◆ Provided entries:
---+---
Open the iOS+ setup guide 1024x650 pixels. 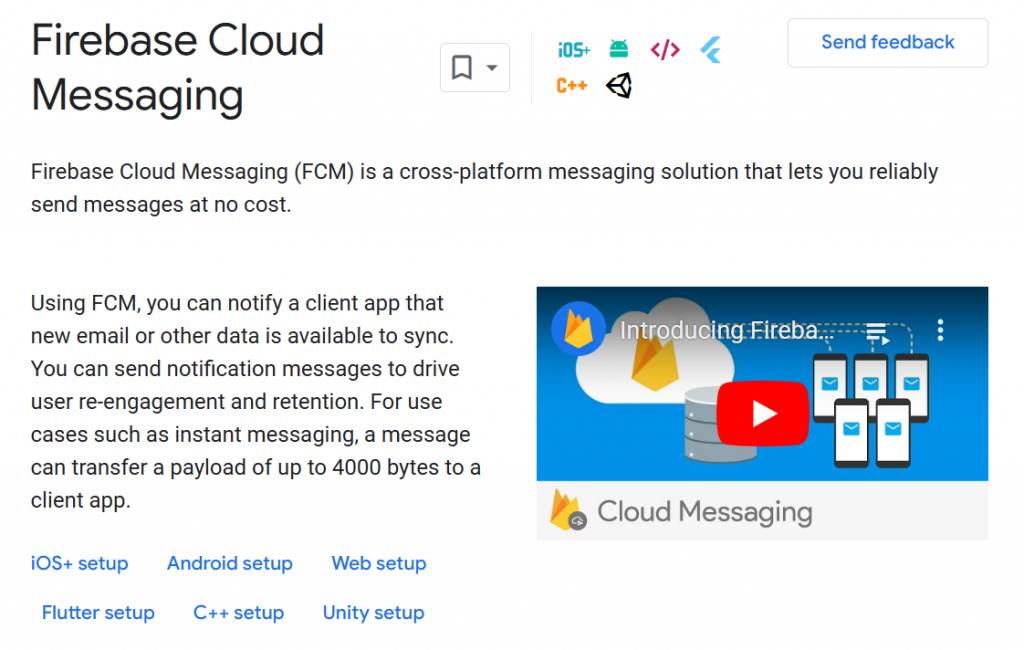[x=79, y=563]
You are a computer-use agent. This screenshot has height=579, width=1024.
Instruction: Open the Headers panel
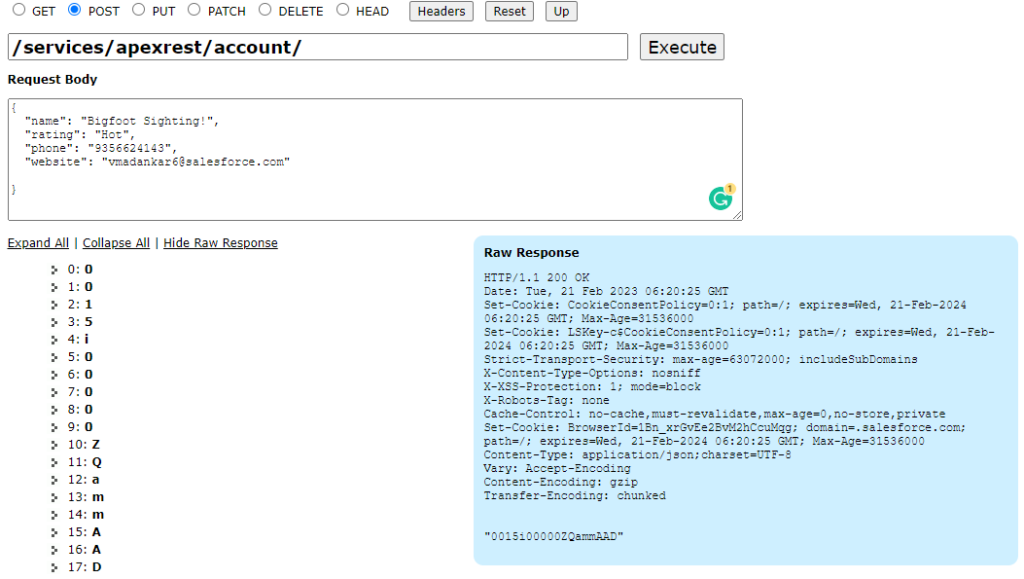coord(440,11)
---+---
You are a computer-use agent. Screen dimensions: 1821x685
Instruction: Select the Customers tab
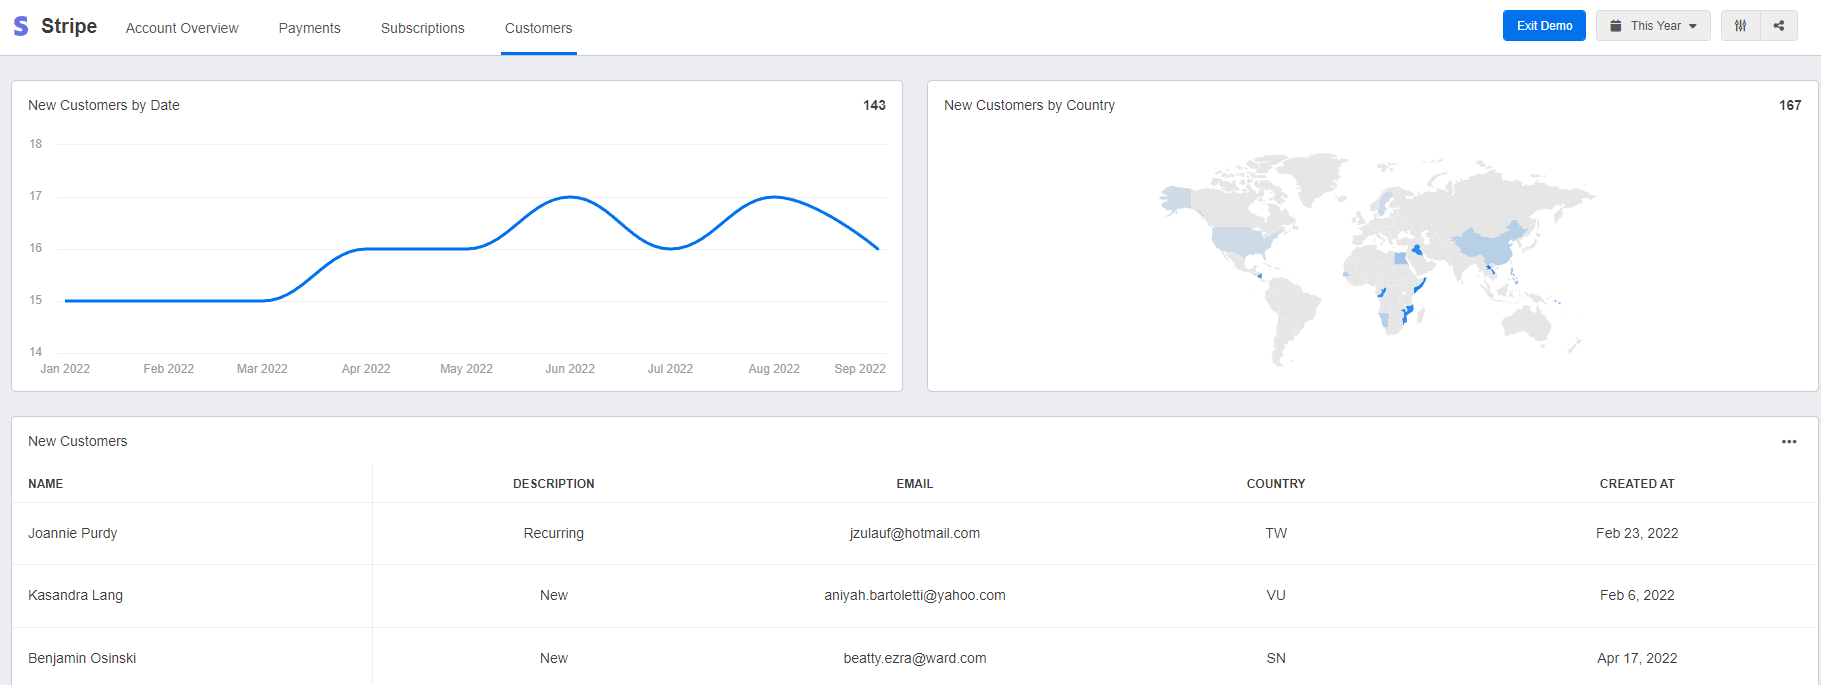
---+---
◆ Problem to work on:
When the string "agent" appears in a line of the records above, that line is to be copied.

◆ The completed task:
You are a computer-use agent. This screenshot has height=579, width=1024.
You are a computer-use agent. Screen dimensions: 1821x685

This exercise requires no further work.